In order to achieve these goals, the method of cultural community development has been used, and professional/methodological support is provided for the municipalities and their cultural institutions and/or NGOs. Relevant parts of the project included
- fostering the social accessibility of cultural institutions,
- creating a network of cultural community development mentors, and
- fostering the cooperation of cultural institutions.
The project’s funding was a gross amount of HUF 3 billion (about EUR 9.7 million) and though the project was targeting the general population, many funded activities targeted youth participation. Notably, the Methodological Guide for Socialised Operation of Cultural Institutions ('Kulturális intézmények társadalmiasított működtetése - Módszertani útmutató') that was published under the project, has a chapter on successful operation of youth clubs.
'Hangfoglaló [Sound Conqueror] Programme'
Since 2017, one of the flagship programmes of youth culture is the Hangfoglaló Programme (Hangfoglaló Program) (which is the successor of the Cseh Tamás Programme after 2014) administered by the temporary division of the National Cultural Fund (Nemzeti Kulturális Alap). (For more information about the National Cultural Fund please see sub-chapter 8.2 Administration and governance.) The programme aims to support Hungarian popular music through its nine sub-programmes. These support the following activities:
- starting bands,
- operation of countryside clubs, countryside and community TVs and radios, as well as print and online media,
- international tours and promotion (these sub-programmes are based on tendering),
- preserving the Hungarian popular music heritage,
- musical management education, and
- supporting countryside talent search events.
Besides supporting young bands and music creation, the programme also regularly offers events for the public to present products that received funding.

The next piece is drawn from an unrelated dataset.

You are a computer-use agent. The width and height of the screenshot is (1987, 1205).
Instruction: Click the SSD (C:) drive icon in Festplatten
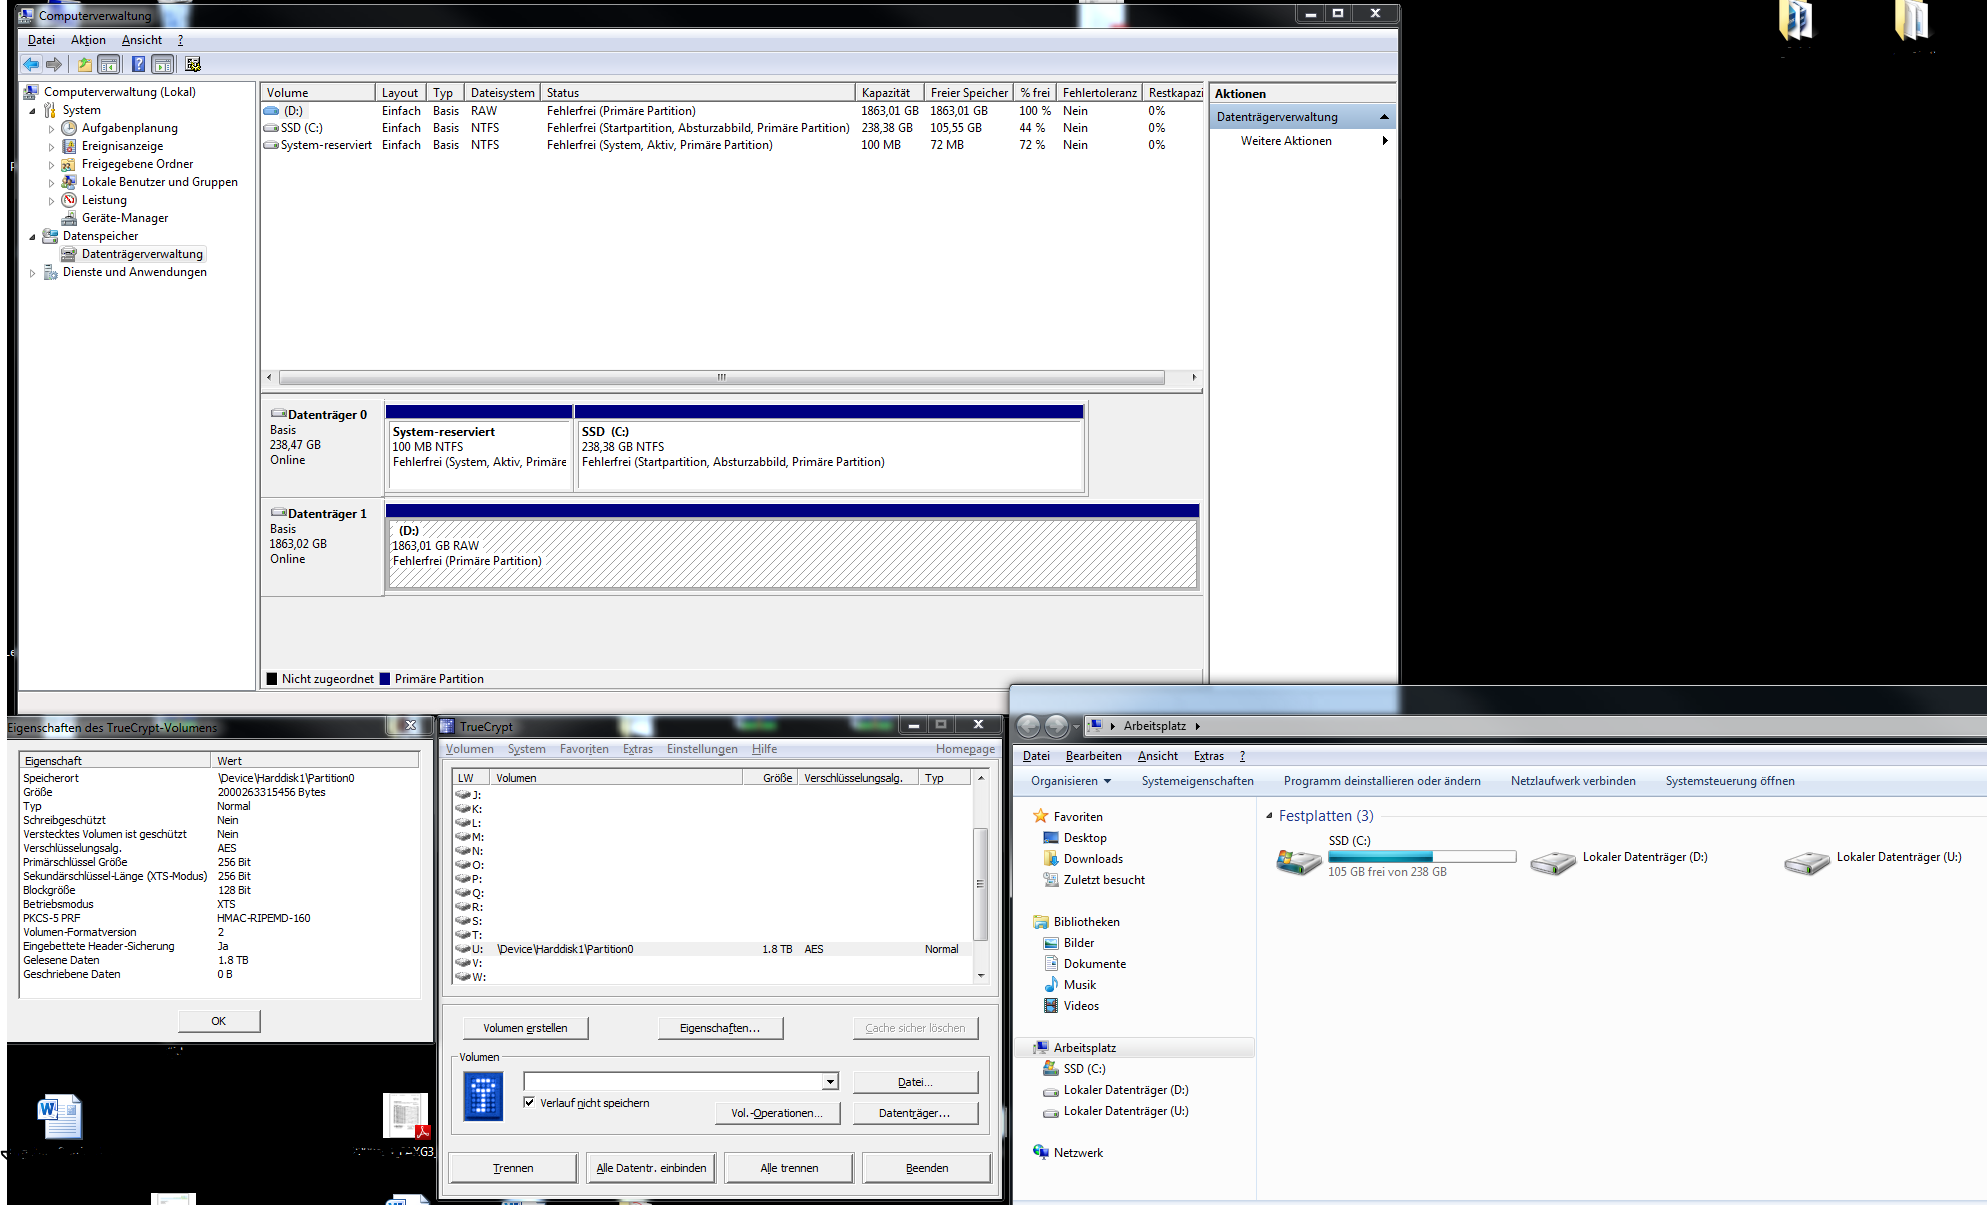tap(1298, 861)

Dissemination of culture-related programmes for young people mainly takes part in the currently existing infrastructure of community culture, public education and Integrated Community Service Spaces. The role of the Elisabeth Youth Foundation also has to be emphasised here, since its community spaces provide various information relevant for young people, and the Foundation’s website (honlap) regularly reports about opportunities related to creativity and culture. (For more information on the Elisabeth Youth Foundation see sub-chapter 4.7 Youth work to foster social inclusion.) Moreover, the Office of the Creative Europe Programme also offers information on certain cultural events.
As mentioned before, young people’s discovery and appreciation of the cultural and artistic heritage appears among the tasks of the local governments, and – besides public education – it is mostly carried out through the network of public collections and community cultural institutions. (For more information see sub-chapter 8.2 Administration and governance.)
The most important public awareness raising campaign is the Hungarian programme of the European Heritage Days (Kulturális Örökség Napjai – Cultural Heritage Days). The programme has no specific target groups besides those interested in cultural heritage, and is operated by the Prime Minister’s Office (Miniszterelnökség). Through the programme the participating institutions offer free entrance and special events for the participants.